Birunda Chelliah – PLOTCON 2016

Post written by Birunda Chelliah:

Thanks to the complimentary pass from WiMLDS, I was able to attend the PLOTCON 2016 Conference, which took place in New York City from November 15 to 18. The conference focused on data visualization techniques, tools, and methods using open source data science languages (R/Python/ MATLAB/Julia). The talks were organized into four days with broad topic areas: Journalism & Web Tech, The Enterprise & Productization, Open Vis in Python, and Open Viz in R.

Apart from unanimously agreeing that pie charts are poor visualizations, the talks ranged from simple but important topics, like Eduardo Arino de la Rubia’s talk on ‘23 visualizations and when to use them’, to advanced materials such as the talk by Mike Williams on text analysis.  All speakers provided as much context as possible and explained how they used certain tools to develop visualizations or solve a data challenge. While it was not possible to learn a particular code or technique within 30 minutes, these talks curated potential data tool libraries/packages and inspired the audience to explore and eventually master some of these tools in one’s own data analysis work.

The two speakers I found particularly interesting on Day 1 focused on text analysis visualizations. The first speaker, Irene Ros, presented on ‘Text is Data! Analysis and visualization methods’ using Python’s NLTK library to analyze Alice in Wonderland as a single document. She covered the basics of data cleaning and different text analysis tools/methods such as simple word count, classifier, and topic modeling. As a novice in text analysis, this talk was very useful in that it provided a quick and dirty summary of text analysis techniques, visualizations, and real-world applications.  One of the main takeaways from her talk was the balance between context and extreme data cleaning.

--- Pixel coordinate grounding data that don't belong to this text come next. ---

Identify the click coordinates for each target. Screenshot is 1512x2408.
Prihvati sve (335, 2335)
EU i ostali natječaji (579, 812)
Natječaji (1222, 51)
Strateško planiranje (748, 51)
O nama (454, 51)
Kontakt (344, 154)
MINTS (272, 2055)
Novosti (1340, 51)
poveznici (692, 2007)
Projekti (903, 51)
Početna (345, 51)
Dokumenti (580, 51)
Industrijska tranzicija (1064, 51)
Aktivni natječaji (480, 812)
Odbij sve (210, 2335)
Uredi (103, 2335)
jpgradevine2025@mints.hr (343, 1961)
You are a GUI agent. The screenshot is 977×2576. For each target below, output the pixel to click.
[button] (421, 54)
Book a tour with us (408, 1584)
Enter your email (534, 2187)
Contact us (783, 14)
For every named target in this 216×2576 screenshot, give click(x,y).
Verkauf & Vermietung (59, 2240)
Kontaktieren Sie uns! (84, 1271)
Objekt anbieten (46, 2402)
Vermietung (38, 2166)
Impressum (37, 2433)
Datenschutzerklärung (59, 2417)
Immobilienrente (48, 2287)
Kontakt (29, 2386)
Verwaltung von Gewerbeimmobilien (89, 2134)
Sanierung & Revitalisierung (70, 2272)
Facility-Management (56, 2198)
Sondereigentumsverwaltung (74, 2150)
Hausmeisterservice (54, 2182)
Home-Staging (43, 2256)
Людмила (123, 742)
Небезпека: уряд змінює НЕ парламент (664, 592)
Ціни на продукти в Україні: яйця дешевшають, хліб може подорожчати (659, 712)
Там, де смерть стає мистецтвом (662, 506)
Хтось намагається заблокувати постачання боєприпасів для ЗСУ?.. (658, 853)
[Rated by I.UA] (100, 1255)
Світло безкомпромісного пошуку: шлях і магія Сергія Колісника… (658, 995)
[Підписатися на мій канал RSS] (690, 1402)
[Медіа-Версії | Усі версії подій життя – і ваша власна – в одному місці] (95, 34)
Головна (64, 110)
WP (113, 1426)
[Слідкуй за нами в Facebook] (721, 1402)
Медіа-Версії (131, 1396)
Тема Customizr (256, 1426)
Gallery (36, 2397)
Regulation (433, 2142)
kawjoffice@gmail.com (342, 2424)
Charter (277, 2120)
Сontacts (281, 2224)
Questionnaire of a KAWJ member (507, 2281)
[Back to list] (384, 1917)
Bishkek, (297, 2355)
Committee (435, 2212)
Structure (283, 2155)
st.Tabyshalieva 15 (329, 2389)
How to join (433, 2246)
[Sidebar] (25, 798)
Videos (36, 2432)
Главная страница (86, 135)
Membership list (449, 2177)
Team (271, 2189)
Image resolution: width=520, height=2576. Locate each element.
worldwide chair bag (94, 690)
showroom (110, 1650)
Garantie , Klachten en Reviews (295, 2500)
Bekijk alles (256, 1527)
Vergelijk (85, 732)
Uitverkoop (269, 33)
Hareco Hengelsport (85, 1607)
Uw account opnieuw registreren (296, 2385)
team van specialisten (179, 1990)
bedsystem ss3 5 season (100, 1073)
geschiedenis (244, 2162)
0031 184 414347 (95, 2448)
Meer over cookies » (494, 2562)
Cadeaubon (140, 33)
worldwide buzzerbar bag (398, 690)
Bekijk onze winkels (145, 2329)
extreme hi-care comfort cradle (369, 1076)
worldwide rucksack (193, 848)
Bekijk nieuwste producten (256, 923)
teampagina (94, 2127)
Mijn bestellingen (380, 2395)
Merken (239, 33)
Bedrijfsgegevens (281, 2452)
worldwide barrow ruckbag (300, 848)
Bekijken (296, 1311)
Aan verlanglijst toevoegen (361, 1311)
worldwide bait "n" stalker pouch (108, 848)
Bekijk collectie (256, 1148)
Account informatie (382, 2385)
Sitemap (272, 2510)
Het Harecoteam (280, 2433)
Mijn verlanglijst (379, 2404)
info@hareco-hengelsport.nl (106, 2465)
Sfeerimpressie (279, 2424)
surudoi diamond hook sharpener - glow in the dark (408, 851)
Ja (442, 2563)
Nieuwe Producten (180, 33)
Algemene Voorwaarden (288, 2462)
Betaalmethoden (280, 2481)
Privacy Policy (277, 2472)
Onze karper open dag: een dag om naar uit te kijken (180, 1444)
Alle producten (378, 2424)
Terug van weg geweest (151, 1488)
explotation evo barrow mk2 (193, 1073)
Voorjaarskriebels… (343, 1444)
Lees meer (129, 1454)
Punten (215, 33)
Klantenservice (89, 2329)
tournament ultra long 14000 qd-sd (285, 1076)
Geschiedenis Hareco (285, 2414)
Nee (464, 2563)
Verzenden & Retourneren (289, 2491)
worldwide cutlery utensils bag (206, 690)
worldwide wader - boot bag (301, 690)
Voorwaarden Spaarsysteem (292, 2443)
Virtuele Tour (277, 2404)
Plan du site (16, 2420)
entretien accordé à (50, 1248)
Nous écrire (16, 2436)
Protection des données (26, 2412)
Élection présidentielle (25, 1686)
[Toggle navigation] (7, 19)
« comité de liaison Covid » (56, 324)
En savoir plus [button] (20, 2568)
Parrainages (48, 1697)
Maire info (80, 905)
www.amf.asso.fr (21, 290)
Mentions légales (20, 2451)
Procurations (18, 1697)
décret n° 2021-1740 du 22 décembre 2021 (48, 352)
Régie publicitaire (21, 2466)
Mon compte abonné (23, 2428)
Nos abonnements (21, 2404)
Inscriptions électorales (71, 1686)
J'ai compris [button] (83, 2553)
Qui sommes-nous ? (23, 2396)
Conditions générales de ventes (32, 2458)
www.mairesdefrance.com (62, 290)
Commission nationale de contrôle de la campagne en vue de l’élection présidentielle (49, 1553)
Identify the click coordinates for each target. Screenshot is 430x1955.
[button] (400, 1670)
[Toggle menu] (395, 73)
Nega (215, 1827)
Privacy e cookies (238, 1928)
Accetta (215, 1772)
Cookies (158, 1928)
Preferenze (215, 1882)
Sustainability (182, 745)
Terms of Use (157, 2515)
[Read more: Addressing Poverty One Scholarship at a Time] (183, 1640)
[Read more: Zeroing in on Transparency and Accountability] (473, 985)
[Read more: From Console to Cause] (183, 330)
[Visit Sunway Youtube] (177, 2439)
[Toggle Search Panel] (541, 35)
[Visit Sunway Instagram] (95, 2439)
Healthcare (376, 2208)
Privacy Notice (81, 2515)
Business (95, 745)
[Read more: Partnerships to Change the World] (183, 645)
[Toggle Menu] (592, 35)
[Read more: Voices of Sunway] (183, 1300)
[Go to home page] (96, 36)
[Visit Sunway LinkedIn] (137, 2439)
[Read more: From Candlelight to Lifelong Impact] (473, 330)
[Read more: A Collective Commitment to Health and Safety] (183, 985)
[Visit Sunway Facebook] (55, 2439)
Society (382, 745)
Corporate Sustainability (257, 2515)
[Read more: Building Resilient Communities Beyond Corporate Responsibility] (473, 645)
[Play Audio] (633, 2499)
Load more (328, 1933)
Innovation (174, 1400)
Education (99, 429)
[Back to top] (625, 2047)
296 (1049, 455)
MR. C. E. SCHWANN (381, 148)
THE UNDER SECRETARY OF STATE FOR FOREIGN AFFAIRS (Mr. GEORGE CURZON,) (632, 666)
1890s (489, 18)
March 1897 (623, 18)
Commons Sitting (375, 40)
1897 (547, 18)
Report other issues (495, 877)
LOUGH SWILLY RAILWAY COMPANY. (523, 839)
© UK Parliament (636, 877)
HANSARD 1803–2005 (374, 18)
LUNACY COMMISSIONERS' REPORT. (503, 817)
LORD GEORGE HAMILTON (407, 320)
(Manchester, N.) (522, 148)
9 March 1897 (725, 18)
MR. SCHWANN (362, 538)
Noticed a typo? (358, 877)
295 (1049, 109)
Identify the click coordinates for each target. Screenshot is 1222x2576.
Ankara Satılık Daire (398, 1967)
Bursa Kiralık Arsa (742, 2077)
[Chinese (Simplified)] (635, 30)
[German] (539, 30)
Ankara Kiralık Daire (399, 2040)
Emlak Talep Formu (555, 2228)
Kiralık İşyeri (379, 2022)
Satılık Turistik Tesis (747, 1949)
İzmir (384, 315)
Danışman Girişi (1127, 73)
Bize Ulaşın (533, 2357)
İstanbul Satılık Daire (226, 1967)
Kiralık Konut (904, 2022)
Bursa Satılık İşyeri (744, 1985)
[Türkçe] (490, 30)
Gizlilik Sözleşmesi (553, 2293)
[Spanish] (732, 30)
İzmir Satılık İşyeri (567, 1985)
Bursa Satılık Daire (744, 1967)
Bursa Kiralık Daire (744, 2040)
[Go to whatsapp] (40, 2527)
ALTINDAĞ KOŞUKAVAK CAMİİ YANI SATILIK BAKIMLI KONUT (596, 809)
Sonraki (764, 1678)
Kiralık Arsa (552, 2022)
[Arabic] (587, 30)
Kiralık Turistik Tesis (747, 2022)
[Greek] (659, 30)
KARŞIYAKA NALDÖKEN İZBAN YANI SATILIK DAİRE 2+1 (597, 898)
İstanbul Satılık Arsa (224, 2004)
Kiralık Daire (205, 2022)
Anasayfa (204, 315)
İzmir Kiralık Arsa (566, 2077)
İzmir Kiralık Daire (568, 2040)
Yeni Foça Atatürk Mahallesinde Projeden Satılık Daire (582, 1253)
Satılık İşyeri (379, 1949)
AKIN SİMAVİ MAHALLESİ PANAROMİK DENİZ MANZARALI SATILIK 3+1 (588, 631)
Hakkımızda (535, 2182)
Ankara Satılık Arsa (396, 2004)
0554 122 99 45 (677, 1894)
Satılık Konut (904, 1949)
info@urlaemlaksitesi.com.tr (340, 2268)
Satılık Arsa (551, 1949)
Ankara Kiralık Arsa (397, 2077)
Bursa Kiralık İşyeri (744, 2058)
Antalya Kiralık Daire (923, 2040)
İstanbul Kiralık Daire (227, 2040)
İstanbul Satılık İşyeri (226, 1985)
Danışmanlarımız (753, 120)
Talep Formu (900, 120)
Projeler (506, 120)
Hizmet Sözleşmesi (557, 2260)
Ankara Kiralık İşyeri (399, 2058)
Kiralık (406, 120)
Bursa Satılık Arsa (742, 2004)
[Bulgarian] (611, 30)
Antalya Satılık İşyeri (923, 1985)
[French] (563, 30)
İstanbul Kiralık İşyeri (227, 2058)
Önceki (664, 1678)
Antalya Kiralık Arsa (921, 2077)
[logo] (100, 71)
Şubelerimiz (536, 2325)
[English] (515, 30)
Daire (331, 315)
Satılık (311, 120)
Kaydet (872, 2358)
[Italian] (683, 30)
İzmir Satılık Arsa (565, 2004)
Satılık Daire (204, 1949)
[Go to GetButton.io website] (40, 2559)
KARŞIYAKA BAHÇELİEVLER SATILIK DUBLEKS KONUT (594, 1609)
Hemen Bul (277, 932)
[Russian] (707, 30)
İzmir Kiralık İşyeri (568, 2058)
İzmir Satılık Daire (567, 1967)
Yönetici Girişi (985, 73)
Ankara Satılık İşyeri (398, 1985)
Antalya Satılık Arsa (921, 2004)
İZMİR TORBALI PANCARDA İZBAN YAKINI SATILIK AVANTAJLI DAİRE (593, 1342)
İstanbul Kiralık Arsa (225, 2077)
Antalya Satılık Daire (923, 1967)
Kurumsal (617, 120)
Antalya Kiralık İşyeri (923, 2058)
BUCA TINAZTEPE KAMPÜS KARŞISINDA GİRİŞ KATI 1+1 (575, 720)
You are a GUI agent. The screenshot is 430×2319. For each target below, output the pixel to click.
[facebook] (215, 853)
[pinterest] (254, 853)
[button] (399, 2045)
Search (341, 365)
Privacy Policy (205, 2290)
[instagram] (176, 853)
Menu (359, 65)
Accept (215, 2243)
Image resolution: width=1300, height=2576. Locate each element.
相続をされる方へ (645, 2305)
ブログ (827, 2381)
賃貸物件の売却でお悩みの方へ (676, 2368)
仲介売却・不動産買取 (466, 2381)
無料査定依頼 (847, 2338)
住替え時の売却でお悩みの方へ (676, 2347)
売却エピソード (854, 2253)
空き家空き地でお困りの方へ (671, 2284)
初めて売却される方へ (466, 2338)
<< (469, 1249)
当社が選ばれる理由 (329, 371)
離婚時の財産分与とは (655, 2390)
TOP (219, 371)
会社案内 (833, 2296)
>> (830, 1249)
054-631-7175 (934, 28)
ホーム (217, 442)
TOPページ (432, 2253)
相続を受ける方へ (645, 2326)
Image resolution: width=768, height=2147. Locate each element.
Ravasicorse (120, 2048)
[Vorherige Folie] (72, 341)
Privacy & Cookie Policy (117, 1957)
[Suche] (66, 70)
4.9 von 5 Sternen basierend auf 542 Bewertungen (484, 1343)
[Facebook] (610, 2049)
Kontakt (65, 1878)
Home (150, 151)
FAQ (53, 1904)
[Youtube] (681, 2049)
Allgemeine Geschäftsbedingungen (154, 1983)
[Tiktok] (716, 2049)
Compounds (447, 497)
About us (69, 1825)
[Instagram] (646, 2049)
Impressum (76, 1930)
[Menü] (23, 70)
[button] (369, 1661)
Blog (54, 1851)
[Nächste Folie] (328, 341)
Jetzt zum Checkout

On a similar topic, Mike William, another speaker, discussed ‘Beyond the word cloud: New Approaches for next summarization’. His statement that “A document is not a collection of words, it is a collection of ideas” really resonated with me. The talk emphasized that word clouds are rudimentary tools that do not fully capture the main ideas and themes of a document. He also touched upon topic modeling, a process of grouping collections of words that co-occur, as a better approach for text analysis using an example of Amazon book reviews. Essentially, the key message the speaker imparted was that text analysis should be able to reduce a large document to identify a unique collection of topics without losing the meaning of the document.

Day 4 was my personal favorite as it included everything R! One particular speaker who really stood out was Jenny Bryan, a Professor at the University of British Columbia. She presented on Data Rectangling, — aka Data Wrangling – a task that typically takes more time than the actual analysis or visualization.  Her talk recommended keeping all data wrangling activities within a dataframe instead of leaving them as floating vectors. I personally found Ms. Bryan’s presentation fascinating as she took a unique spin on the conference’s overarching theme of visualization by using LEGOs to visualize challenging data structures such as nested lists within dataframes. She illustrated how to iterate functions over multiple columns using the Purrr library. Overall, her presentation was very engaging especially as she was able to explain complex problems using very simple examples.

Overall, I found this conference to be an eye-opening experience especially as a non-programmer from the applied social research field. There was an outstanding set of speakers who spoke about their unique experiences solving ongoing data issues.  In addition, there was plenty of time during lunch to network with people from diverse fields. Lastly, an unlimited coffee supply never hurts anyone!

All the talks are now available online and the presentation materials will also shortly be available. Some materials can already be found in the speakers’ GitHub accounts. I would highly recommend going through some of the talks!